Big data is great. I don’t think anyone can argue against the benefits of making datasets, whether they are from independent, controlled experiments, or from large-scale projects such as the Earth microbiome, publicly available. Depositing your data in one of the databases available, such as figshare or MG-RAST, can only ever help science. It progresses science by preventing fraud, making the process more transparent, and allowing for crosschecking of results. Sharing facilitates discussion. I have never heard of unethical use of shared data.

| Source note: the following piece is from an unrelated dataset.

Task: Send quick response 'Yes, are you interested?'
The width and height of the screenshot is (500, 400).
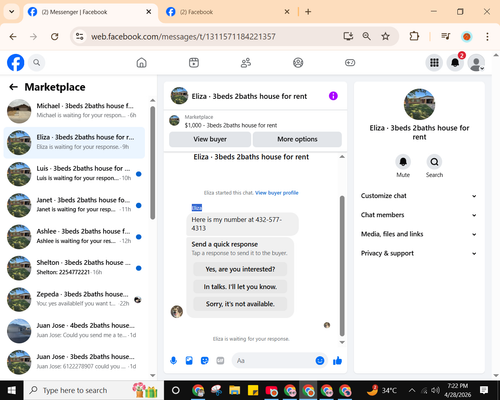Action: pyautogui.click(x=240, y=269)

Nothing new there. In fact, sharing data might prevent masses and masses of unpublished data from getting lost forever, and thus has the potential to save millions of pounds of public money being spent on experiments that have already been done, but that no one knows about. Think about all those PhD thesis chapters, all analysed and written up, that never get published, and are therefore potentially lost for science forever. Similar to their open access strategy, research councils and funding agencies should perhaps set up a system that obliges PhD students to deposit their data before they can get their doctorate.
Of course, data sharing, or big data, is not going to answer all our questions. To test specific hypotheses, you need to perform mechanistic, controlled experiments. However, observational data, or the mining of datasets not tailored to answer your specific question, can reveal patterns and help to develop hypotheses. Analysing these large amounts of data is greatly helped by the rapid development and availability of new and sophisticated data processing and analysis methods, such as those of the R project. The hypotheses that are developed based on patterns in big data then need to be tested in controlled experiments, as Professor Jim Prosser recently argued in this excellent article. In line with his ‘think before you sequence’ I wrote in my previous blog post that you don’t always have to use the sexiest method for analyzing soil organisms; rather, you should use the method that answers your question most appropriately.

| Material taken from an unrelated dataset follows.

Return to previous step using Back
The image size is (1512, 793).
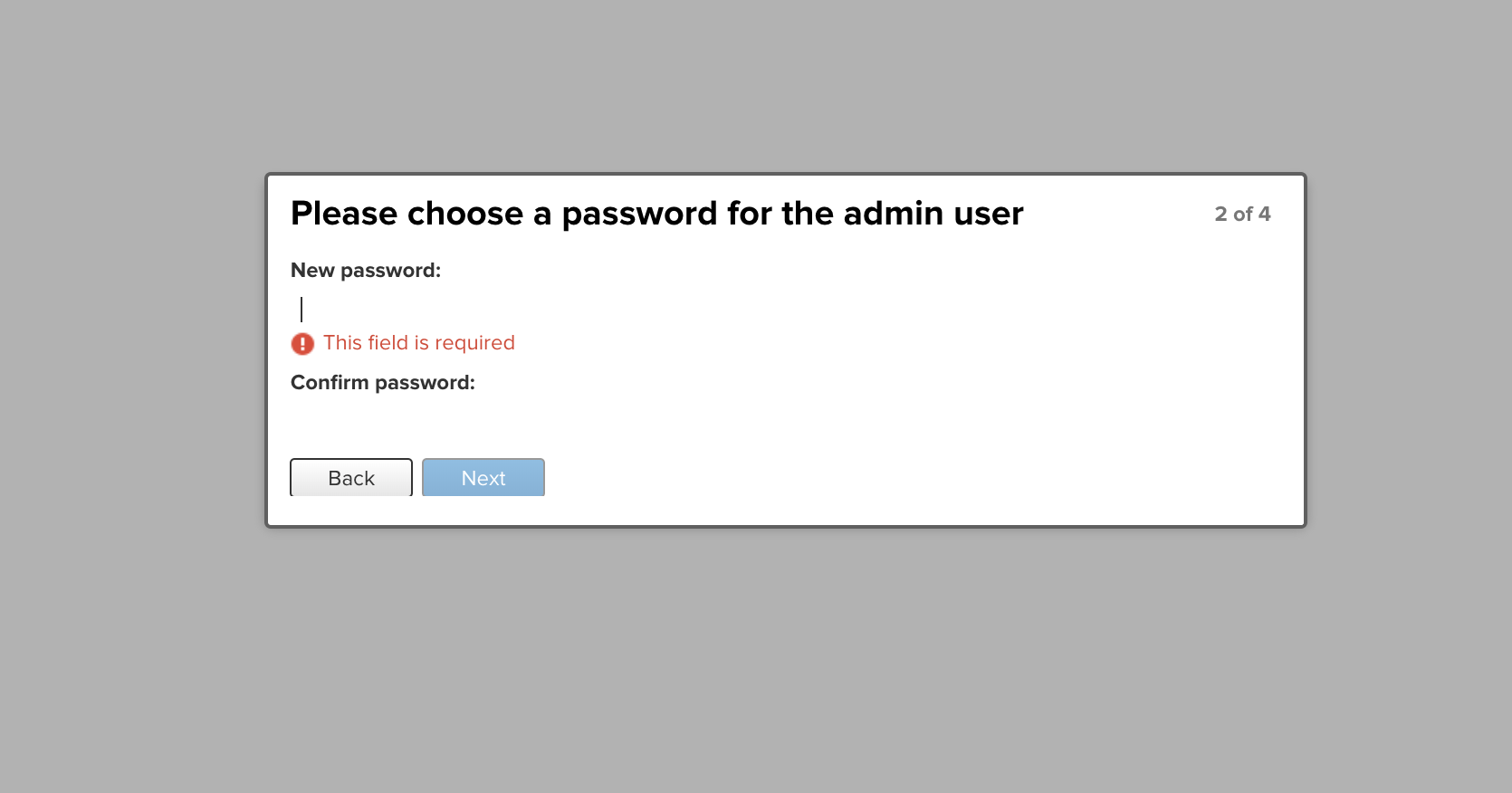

So, I am very much in favour of data sharing, and analyzing big data, as long as you make sure you do it ethically, and acknowledge the limitations. Together with a collaborator, I recently re-analysed a couple of datasets to propose and explore hypotheses about microbial community stability. Some of these data were my own, some were kindly provided by a colleague, and some we got from MG-RAST. All of this was done in agreement with the owners of the data, and the results allowed us to pose hypotheses and make recommendations for testing them mechanistically (this work is currently in review).

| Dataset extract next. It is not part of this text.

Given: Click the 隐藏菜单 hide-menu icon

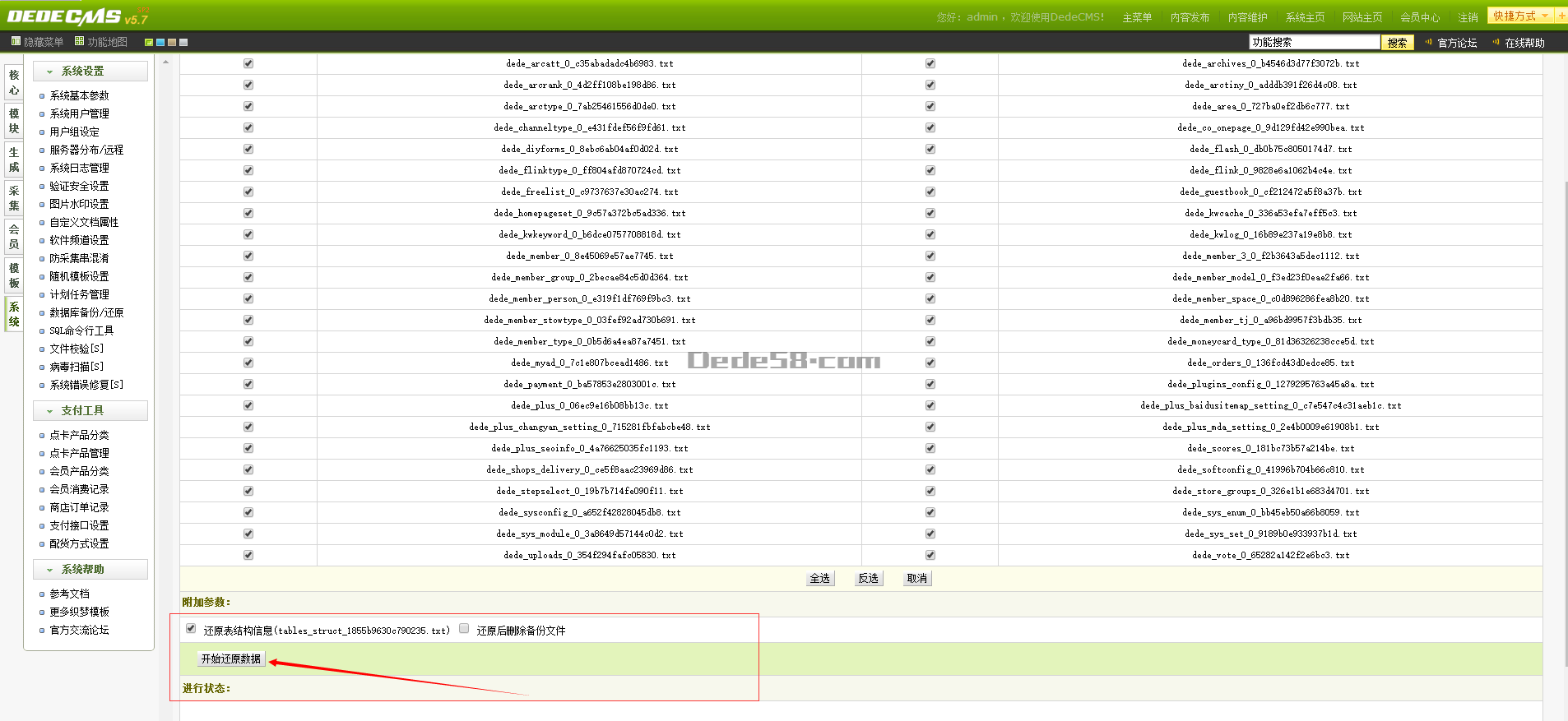Looking at the screenshot, I should [16, 41].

However, so far, I have not shared any of my own data. Although I am very keen to do so, there are many unknowns and uncertainties. Although I am either the lead author, or the principal investigator, on most of the datasets I’d like to share, I feel I need permission of my coauthors, which is something I simply haven’t got round to asking. Also, although published, I am still thinking of re-analysing some datasets myself. What if I posted them, and someone came up with the same idea, but published it before me? Or, what if someone used my data in a way that I didn’t think was appropriate?
Still, I firmly believe in the principle of data sharing, and, I promise, I will soon be making my contribution!